> [TASK GOAL]
Search the records below for the word "will", then return every line where it appears.

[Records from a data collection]
===============
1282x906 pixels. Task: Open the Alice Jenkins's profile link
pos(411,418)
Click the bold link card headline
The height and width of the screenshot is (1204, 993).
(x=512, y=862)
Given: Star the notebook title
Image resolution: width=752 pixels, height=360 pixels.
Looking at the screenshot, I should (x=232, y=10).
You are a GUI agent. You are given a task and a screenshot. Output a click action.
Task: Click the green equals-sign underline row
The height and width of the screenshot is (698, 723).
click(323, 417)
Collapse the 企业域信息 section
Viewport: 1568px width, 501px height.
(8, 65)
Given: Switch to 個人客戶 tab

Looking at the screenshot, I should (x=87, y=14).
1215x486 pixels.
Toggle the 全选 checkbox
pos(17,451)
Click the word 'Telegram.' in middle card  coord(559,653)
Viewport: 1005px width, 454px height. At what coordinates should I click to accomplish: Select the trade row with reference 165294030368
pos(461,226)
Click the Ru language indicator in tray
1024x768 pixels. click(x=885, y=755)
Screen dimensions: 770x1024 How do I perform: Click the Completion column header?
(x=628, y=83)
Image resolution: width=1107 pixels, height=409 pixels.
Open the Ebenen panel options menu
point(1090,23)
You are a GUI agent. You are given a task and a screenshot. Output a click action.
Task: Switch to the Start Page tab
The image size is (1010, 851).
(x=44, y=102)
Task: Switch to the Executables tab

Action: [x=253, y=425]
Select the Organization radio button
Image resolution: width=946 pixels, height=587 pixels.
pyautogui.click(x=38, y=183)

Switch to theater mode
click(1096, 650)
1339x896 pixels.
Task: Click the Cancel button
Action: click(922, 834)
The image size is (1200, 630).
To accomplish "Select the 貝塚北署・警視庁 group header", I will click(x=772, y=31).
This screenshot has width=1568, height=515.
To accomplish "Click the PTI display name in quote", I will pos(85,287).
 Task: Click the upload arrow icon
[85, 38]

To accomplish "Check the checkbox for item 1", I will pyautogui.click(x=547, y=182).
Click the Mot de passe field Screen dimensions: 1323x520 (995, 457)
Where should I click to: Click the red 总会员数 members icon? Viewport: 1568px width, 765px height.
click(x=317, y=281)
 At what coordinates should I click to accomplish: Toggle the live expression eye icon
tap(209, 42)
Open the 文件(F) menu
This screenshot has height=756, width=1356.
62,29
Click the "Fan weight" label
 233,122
===============
> [EXERCISE OUTPUT]
To accomplish "Select the 貝塚北署・警視庁 group header", I will click(x=772, y=31).
To accomplish "Click the PTI display name in quote", I will pos(85,287).
To accomplish "Check the checkbox for item 1", I will pyautogui.click(x=547, y=182).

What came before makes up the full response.